**Records shown**
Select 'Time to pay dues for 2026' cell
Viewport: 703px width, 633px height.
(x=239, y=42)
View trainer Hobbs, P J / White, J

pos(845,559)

**Exercise**
Exactly as written, please output every entry.

**Response area**
Select 'Time to pay dues for 2026' cell
Viewport: 703px width, 633px height.
(x=239, y=42)
View trainer Hobbs, P J / White, J

pos(845,559)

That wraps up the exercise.